The central thrust of Bergman’s argument is that the evidence shows that when given a basic amount of money people act sensibly, they don’t stop working but do have more time for their families and education. Basically, that people are on the whole well intentioned, not lazy and always seeking to cheat the system.
The author goes on to argue for a shorter working week, bringing in the effects of automation in removing much paid work going forward.
The arguments are familiar for those who charted the economic developments of the 1970s. ~Then it looked like the shorter working week and earlier retirement was on the agenda.
Enter the neo-liberalism creed enacted under Ronald Reagan and Margaret Thatcher which threw everything into reverse. Since that time people have worked longer for less, with requisite increases in levels of stress, mental illness and general unhappiness with life.
Bergman covers a lot of ground in what is a short book but his arguments are well put together and lucid. Too many economic accounts lose the reader in the detail, Bergman’s light touch keeps the reader engaged and up with some new exciting ideas.
Criticism of the book would centre on possibly trying at times to sew together too many ideas at one time, thereby sometimes losing the reader.
There is certainly a lot of ground covered from the inadequacies of Gross Domestic Product as a 21st century measure of international well-being to the effects of automation.
One of the many sobering statistics comes from an Oxford University study that suggests 54% of jobs in Europe are likely to be done by machines in the next 20 years. The figure is 47% for the US.
Bregman attacks what he calls “bullshit jobs.” These are jobs like HR managers, social media strategists and PR advisors who effectively create nothing and could be done without. Indeed, such work is often creating problems. Such jobs are compared unfavourably with valuable jobs like dustmen, farmers and teachers.
Bergman’s answer to the world’s problems is a massive redistribution of wealth, moving from the present grotesque inequalities that sees eight people owning as much of the world’s wealth as half of its population (3.5 billion). The means to achieve such redistribution will be implementation of UBI, a 15 hour working week and taxes on capital and not labour.
He also calls for an opening up of borders, arguing that if developed countries let in just 3% more immigrants that would provide a boost of US$305 billion for the world’s poor. The author notes with some irony how ever since the Berlin Wall came down in 1989; governments around the world have been putting up walls and barriers to stop people moving around.

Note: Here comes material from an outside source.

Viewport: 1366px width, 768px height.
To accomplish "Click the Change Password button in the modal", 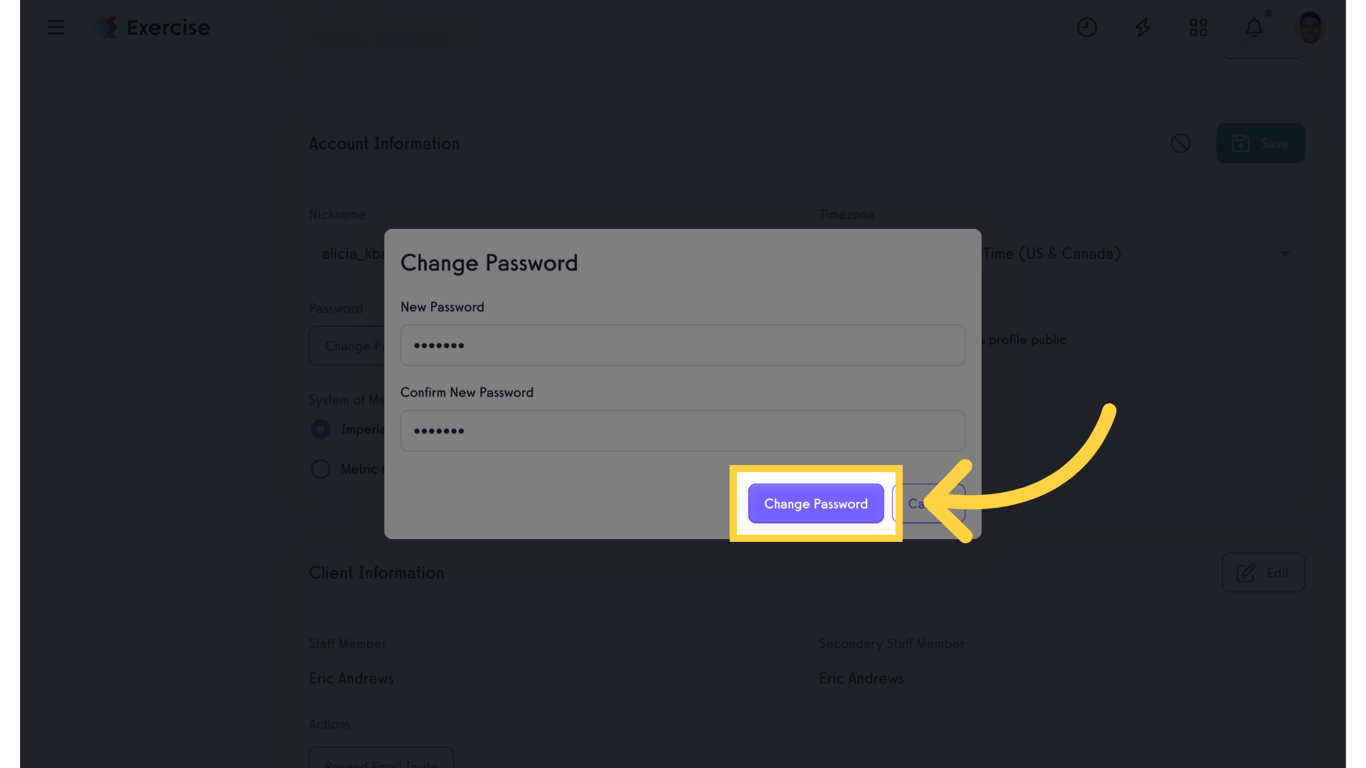I will coord(815,503).
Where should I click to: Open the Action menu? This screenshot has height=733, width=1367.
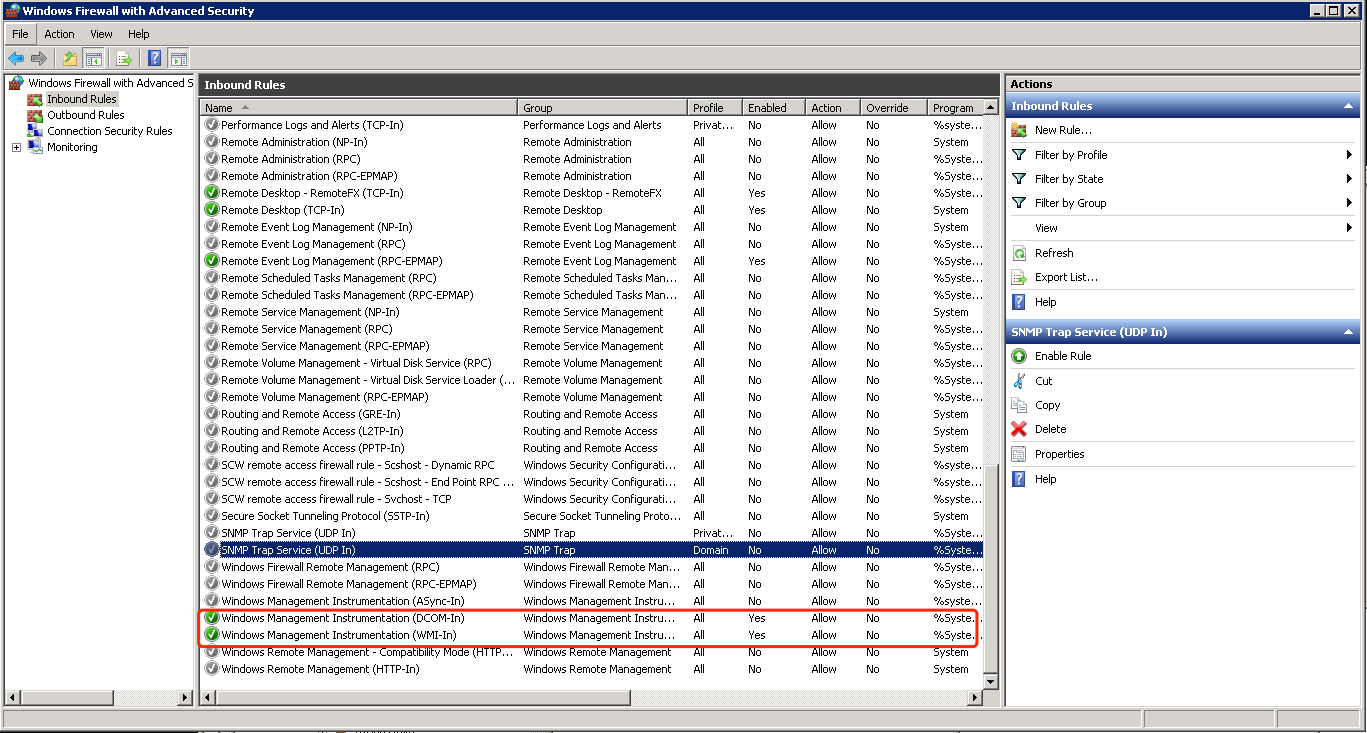[59, 34]
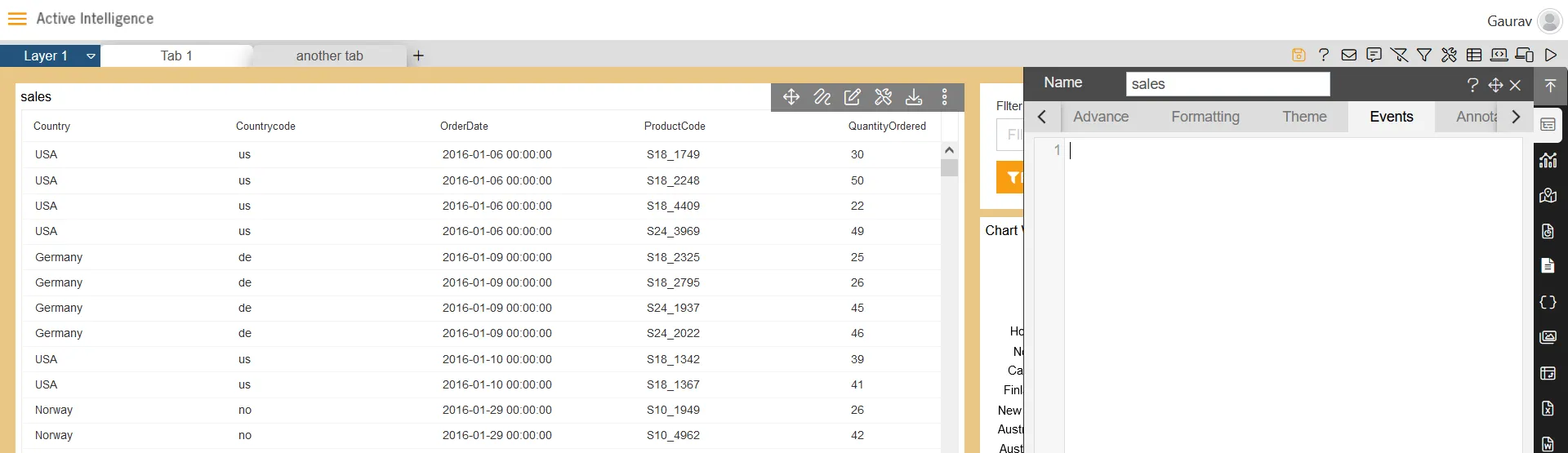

The program offered by Bergman is a radical challenge to the left. He criticises the left for acquiescing in neo-liberalism, simply being prepared to manage the system better.
He claims the left has now been so beaten back that it only talks in negative terms about what it is against rather than what it is for.
The programme outlined in this book has much to recommend to the Jeremy Corbyn led Labour Party. Indeed, some of the ideas like UBI are already being considered as central planks of policy. Although, concepts like open borders, might take a bit more selling in the present febrile atmosphere.